[Begin Material supplied]
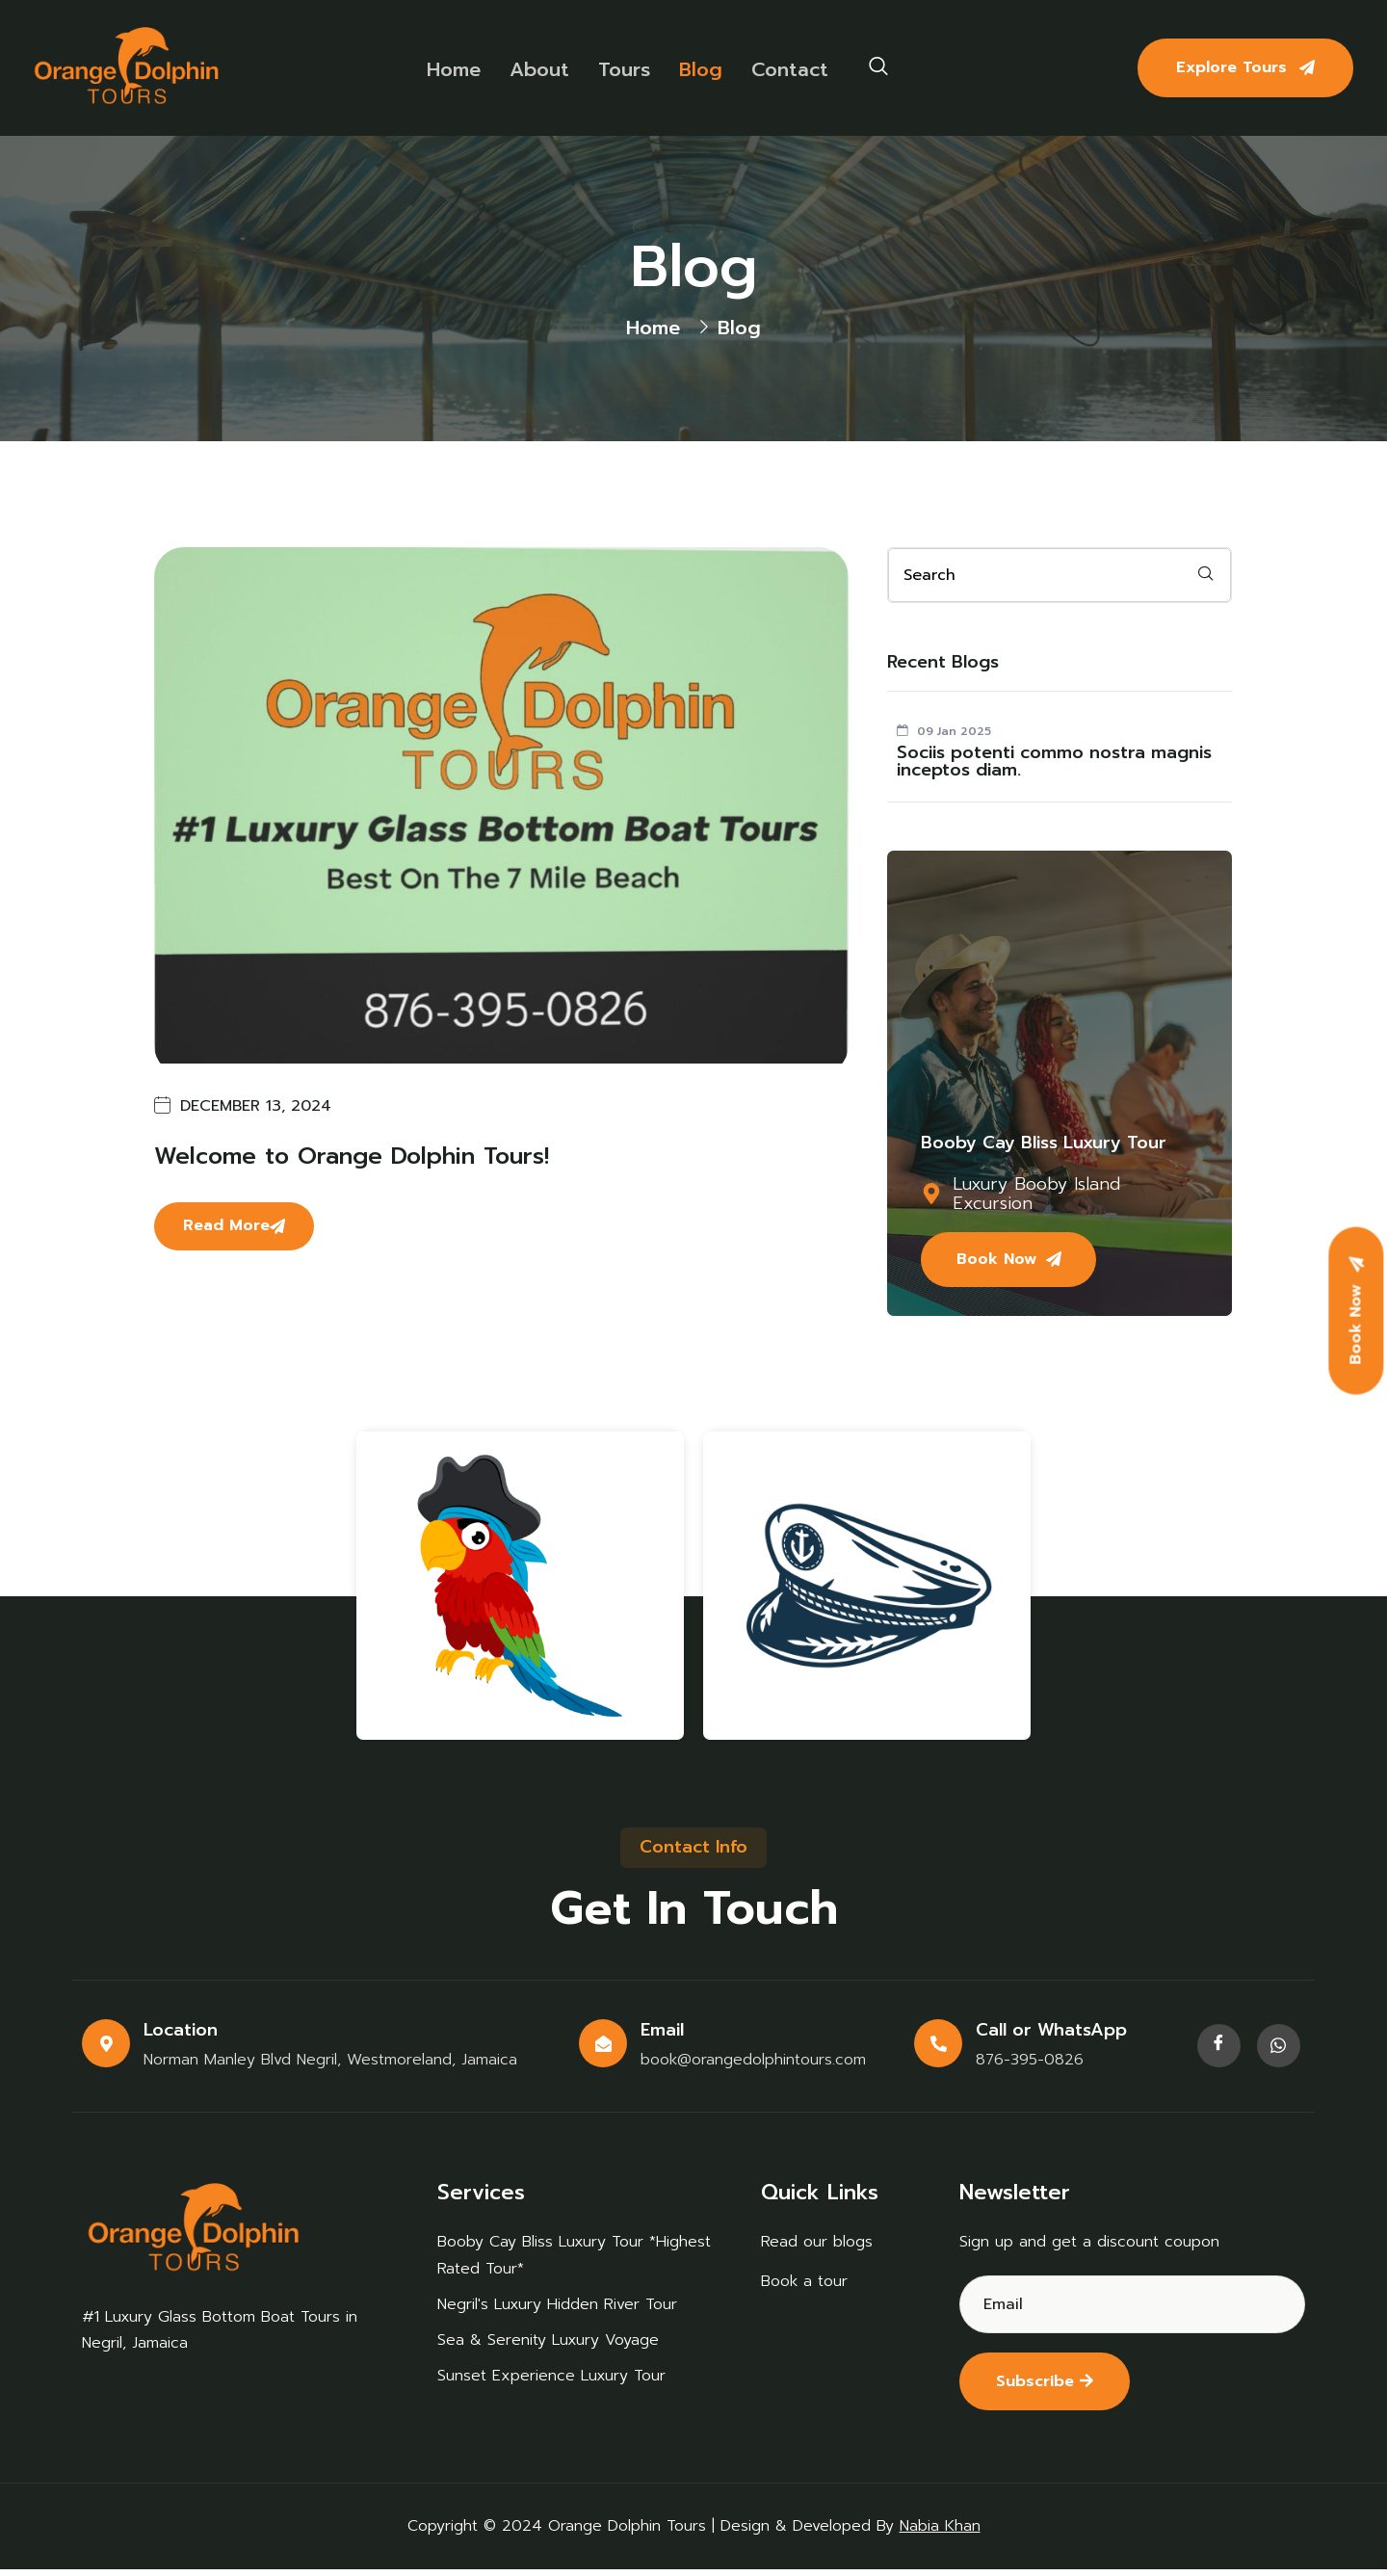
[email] (1059, 575)
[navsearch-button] (878, 67)
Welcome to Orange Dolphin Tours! (351, 1156)
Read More (234, 1225)
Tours (621, 68)
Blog (698, 68)
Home (451, 68)
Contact (786, 68)
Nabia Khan (940, 2532)
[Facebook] (1219, 2050)
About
[End Material supplied]
Write out the listing above as a numbered list with no blank lines, leaving out any pictures.

Final result
1. [email] (1059, 575)
2. [navsearch-button] (878, 67)
3. Welcome to Orange Dolphin Tours! (351, 1156)
4. Read More (234, 1225)
5. Tours (621, 68)
6. Blog (698, 68)
7. Home (451, 68)
8. Contact (786, 68)
9. Nabia Khan (940, 2532)
10. [Facebook] (1219, 2050)
11. About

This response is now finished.